Retour

Les routes forestières nuisent à la population des grizzlys

Une étude de l'Université de l'Alberta démontre qu'une forte densité routière a un impact négatif sur la population des grizzlys.

Selon le biologiste Clayton Lamb, les grizzlys peuvent souvent être tués par des véhicules et ils évitent aussi l’habitat aux alentours de ces routes.

Pour souligner ces risques, les chercheurs ont étudié la population de grizzlys des montagnes Monashees, une région du sud-est de la Colombie-Britannique. Ils ont récolté des échantillons d’ADN des poils de ces grands ours bruns pour déterminer la densité de leur population.

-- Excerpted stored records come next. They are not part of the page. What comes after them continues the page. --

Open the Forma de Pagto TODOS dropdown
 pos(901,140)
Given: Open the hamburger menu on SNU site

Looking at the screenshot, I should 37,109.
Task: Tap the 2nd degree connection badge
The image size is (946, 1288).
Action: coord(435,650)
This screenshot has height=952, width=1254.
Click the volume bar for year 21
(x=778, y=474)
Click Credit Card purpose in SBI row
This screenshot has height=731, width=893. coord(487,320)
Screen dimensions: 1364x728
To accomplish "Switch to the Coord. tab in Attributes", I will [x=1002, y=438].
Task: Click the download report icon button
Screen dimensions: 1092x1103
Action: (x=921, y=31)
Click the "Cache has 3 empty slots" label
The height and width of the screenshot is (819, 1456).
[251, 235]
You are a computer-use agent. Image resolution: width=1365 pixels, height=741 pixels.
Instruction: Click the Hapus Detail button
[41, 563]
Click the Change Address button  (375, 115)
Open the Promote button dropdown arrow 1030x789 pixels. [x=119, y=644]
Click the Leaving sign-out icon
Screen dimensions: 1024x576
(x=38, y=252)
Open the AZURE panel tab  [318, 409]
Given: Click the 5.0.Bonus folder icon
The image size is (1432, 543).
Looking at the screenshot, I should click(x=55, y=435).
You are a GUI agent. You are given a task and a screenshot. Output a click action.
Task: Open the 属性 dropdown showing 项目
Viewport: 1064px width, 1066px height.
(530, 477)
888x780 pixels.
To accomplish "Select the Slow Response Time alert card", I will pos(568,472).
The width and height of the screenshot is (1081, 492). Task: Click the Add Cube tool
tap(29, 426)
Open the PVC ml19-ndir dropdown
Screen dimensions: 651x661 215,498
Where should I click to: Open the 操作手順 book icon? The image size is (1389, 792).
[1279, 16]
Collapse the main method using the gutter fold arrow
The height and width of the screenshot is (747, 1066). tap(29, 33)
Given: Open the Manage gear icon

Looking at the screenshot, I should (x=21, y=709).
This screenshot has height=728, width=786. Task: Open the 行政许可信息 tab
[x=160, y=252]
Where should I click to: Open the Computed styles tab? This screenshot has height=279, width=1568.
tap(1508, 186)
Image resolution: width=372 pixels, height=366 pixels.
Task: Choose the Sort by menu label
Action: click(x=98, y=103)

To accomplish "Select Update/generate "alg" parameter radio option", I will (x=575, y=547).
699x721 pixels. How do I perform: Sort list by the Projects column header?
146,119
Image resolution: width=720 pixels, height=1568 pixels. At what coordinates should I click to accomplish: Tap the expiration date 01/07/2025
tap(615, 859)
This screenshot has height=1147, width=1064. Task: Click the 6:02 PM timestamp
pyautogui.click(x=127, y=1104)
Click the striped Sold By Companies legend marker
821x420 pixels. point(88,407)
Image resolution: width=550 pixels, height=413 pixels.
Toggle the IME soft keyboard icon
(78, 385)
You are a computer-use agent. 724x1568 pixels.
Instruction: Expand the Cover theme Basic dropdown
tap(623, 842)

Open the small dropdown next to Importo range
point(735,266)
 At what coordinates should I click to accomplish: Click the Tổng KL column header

Par ailleurs, de nombreux efforts ont été mis en place dans la région Monashees depuis plus de 20 ans pour soutenir la population des grizzlys, comme l’interdiction de la chasse et la création de parcs provinciaux.

Selon l’étude, il y aurait environ 27 % moins de grizzlys dans cette région si de telles mesures n’avaient pas été mises en places.

La population de grizzlys a augmenté dans les montagnes Monashees d’environ 50 % depuis 1997, affirment les chercheurs. Cependant, les régions qui ont une densité de plus de 600 mètres de route par kilomètre carré constatent une présence d'ours bien moins élevée.

Les chercheurs recommandent donc de ne pas dépasser cette limite.

M. Lamb affirme néanmoins qu'une recommandation volontaire n'est pas suffisante, car la densité routière atteint parfois en Alberta 1,6 km de route par kilomètre carré, surtout en raison des activités forestières.

« Des régions sans activités routières sont nécessaires pour aider la population des grizzlys », affirme Clayton Lamb.

Il ajoute que d’autres animaux, tels que les wapitis et les moutons de montagnes, bénéficieront aussi d’un respect de ces recommandations.